##### PROVIDED PASSAGE #####

Load Weights Before Multiprocessing Inference Will Cause DeadLock?

xtzd · April 11, 2024, 7:25am

Here is the minimal code case. The code will stuck at Checkpoint 1. Comment that line will erase the stuck, it seems the load weight cause the deadlock. But if change hidden_size from 128 into 6, then stuck wont happen forever! So what’s wrong on earth? Please Help! torch version 1.12.1+cu116

import multiprocessing
import torch 
import torch.nn as nn 
 
# Change the hidden from 128 to 6 will erase the stuck?
strange_hidden = 128

lstm = nn.LSTM(input_size=2, hidden_size=strange_hidden, num_layers=1, batch_first=True)
torch.save(lstm.state_dict(),"./plain.pt") 

def run(inputs): 
    model = nn.LSTM(input_size=2, hidden_size=strange_hidden, num_layers=1, batch_first=True)
    model.load_state_dict(torch.load("./plain.pt"))

#####

◆ **TASKS TO PERFORM**:
• a. Summarize the multiprocessing deadlock post in two sentences.
• b. In the multiprocessing deadlock post, which torch version does the poster report using?
• c. Write the next part of the multiprocessing deadlock post, picking up right after its final line.

##### DATA EXTRACT #####

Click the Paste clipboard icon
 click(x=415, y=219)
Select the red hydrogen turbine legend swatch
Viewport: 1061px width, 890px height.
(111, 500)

#####

◆ **ANSWERS IN ORDER**:
• a. A user reports that a minimal PyTorch script (torch 1.12.1+cu116) that loads saved LSTM weights before multiprocessing inference gets stuck at Checkpoint 1, and suspects that loading the weights causes the deadlock. Changing the LSTM hidden_size from 128 to 6 makes the hang go away, and the poster asks what is wrong.

• b. 1.12.1+cu116

• c.
    x=model(inputs) 
    return x 

state=torch.rand(1,1,2) 
print("CHECKPOINT 0 PASS")

# Comment the line below will erase the stuck
lstm.load_state_dict(torch.load("./plain.pt"))
# Comment the line above will erase the stuck
# What is weird, if I change the strange hidden_size from 128 to 6, it would never stuck!


x = lstm(state)
print(x[0].shape)
print("CHECKPOINT 1 PASS")

pool = multiprocessing.Pool(5)
for i in range(5):
    pool.apply_async(func=run,args=(state,))
pool.close()
pool.join()
print("CHECKPOINT 2 PASS")